> **Assignment**
Would you please repeat all of the data exactly, omitting the pictures?

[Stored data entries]
○ ○ ○ ○

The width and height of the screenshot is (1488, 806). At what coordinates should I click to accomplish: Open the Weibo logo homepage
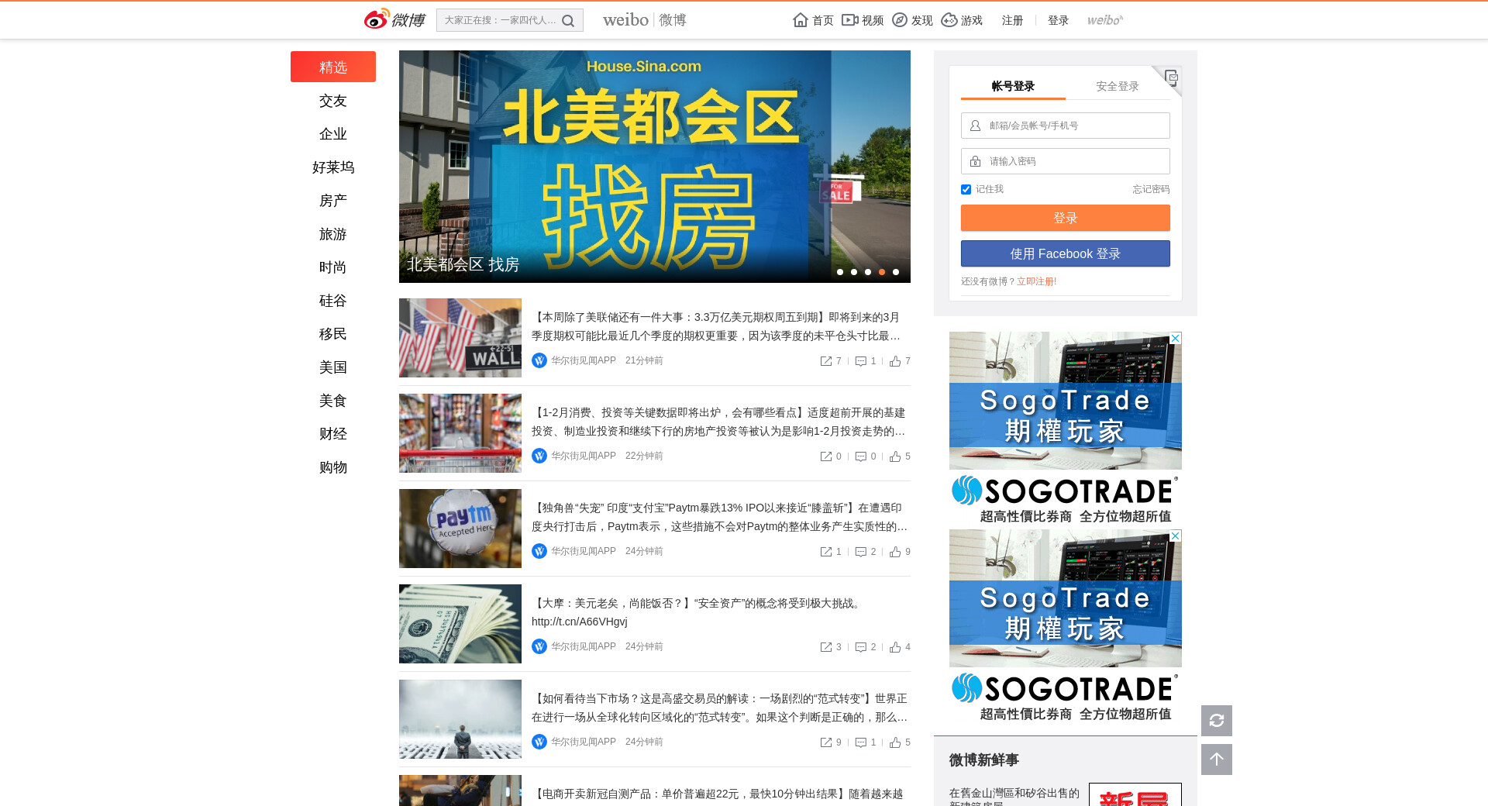pyautogui.click(x=394, y=19)
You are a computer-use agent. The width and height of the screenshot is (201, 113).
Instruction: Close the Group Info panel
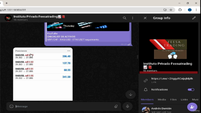(145, 18)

○ ○ ○ ○

> **Worked solution**
The width and height of the screenshot is (1488, 806). At what coordinates should I click to accomplish: Open the Weibo logo homepage
pyautogui.click(x=394, y=19)
You are a computer-use agent. The width and height of the screenshot is (201, 113).
Instruction: Close the Group Info panel
(145, 18)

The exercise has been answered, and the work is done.